Do you think much resistance to changing the mindset actually comes from the women themselves?

Of course, of course. This is why we need to empower women, because some of the women because of the education they receive from the time they are born and from the school and from the media, means that some women themselves are perpetuators of violations of other women’s rights. The one who takes the daughters to have the female genital mutilation, to have their genitals cut, are mothers. Usually it’s not the father. Or sometimes it’s the grandmother or the mother-in-law, and this is a huge problem, because women can violate other people’s rights, and even violate the rights of their housekeepers or anybody.

So when we talk about this is the cultural shift that needs to happen among women themselves, but they need to also be advocating human rights, and rights of all, and that they also shouldn’t accept to violate anybody else’s rights if they don’t accept violation of their own rights.

Female genital mutilation was a problem only in four countries in our region, and not only we didn’t succeed to stop it, but it’s spreading to some other countries, which is scary for me. Here the mothers have a huge role to play, but also the men. I want to see champions in our region, I want them to say “I will never get married to a woman who has been so subjected to so horrible a tradition”, which has nothing to do with religion.

Here again the religious leaders took a real stand, by saying that it has nothing to do with our religion, because if it was, how do you explain that both religions are doing it, Muslim and Christian are doing it in our region, how do you explain that only four countries are doing it and not the others? Are we telling the others that they are not Muslim? So it’s a big thing that we need, women, need to take a firm stance against. There are other practices that we need to take a stance against — early marriage because it makes our teenagers very vulnerable.

We really need to respect that a teenager cannot be a mother, she cannot be a wife, let her just enjoy her childhood and then she will have plenty of time to get married. She needs to get education first. So it’s a whole mindset that needs to be changed in our region.

Dubai Dr Khadija Mualla is the United Nations Development Programme (UNDP) Regional Coordinator for the HIV/Aids Regional Programme in the Arab States.

Based in Egypt, she coordinates a number of Aids initiatives in order to sensitise and mobilise religious and political leaders, artists, and members of the media, non-governmental organisations (NGOs) and the private sector.
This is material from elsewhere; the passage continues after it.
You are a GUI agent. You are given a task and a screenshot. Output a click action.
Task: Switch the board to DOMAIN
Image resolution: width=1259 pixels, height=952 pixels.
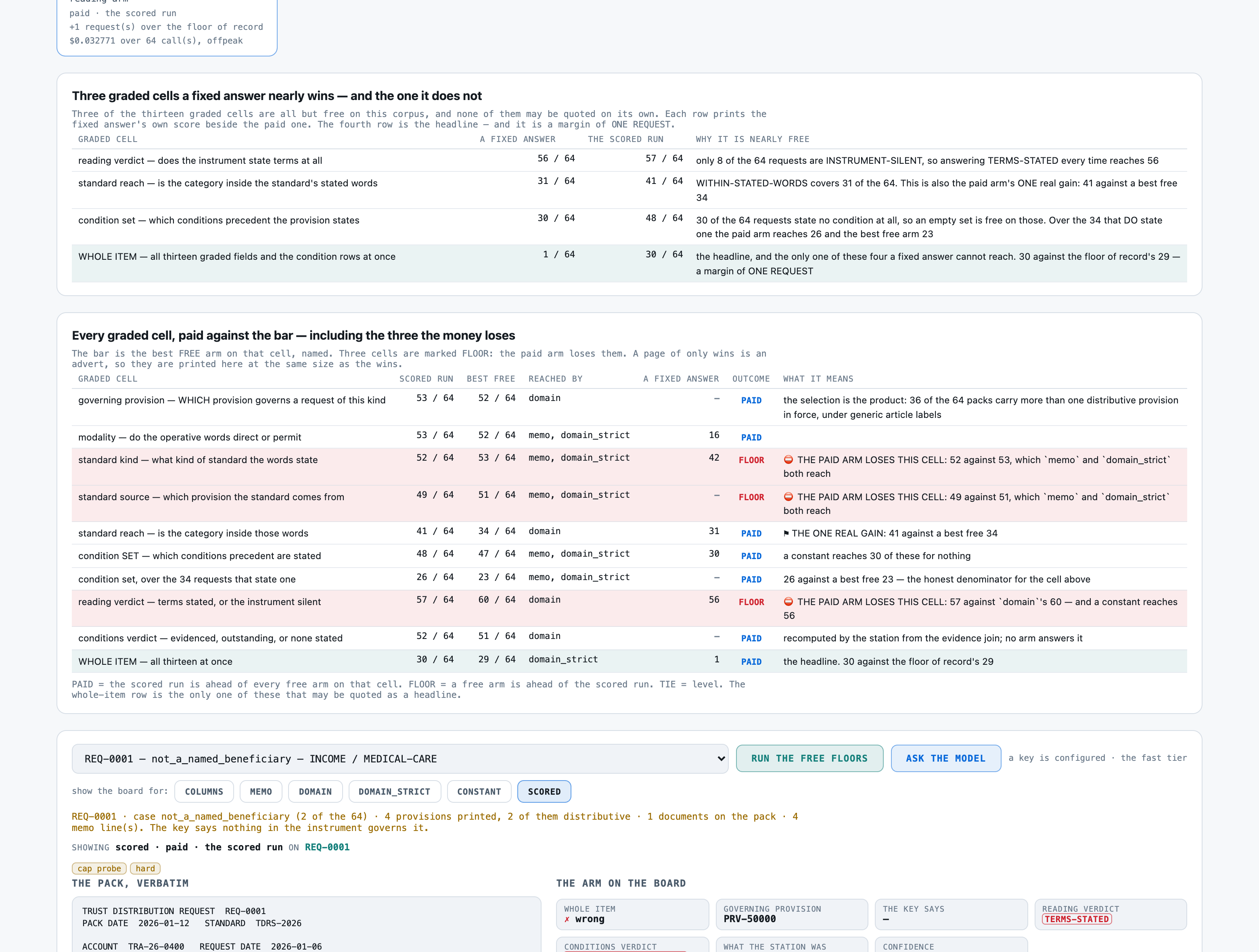click(315, 791)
Prior to this, she taught law at the University of Law in Tunis and continued her practice at a private law firm. At the same time, she volunteered in an Aids NGO in Tunis and was a United Nations consultant on HIV/Aids rights issues for more than ten years in sub-Saharan Africa.

Workshops

Dr Khadija has spoken on this issue and conducted numerous workshops in more than 40 countries, and has a special interest in women’s rights and developing leadership programmes in the Arab region.

She is one of the six global advisers on HIV/Aids for the UNDP/BDP Group, and has participated in formulation of HIV/Aids policy with the Arab League, the World Economic Forum and other prominent global bodies.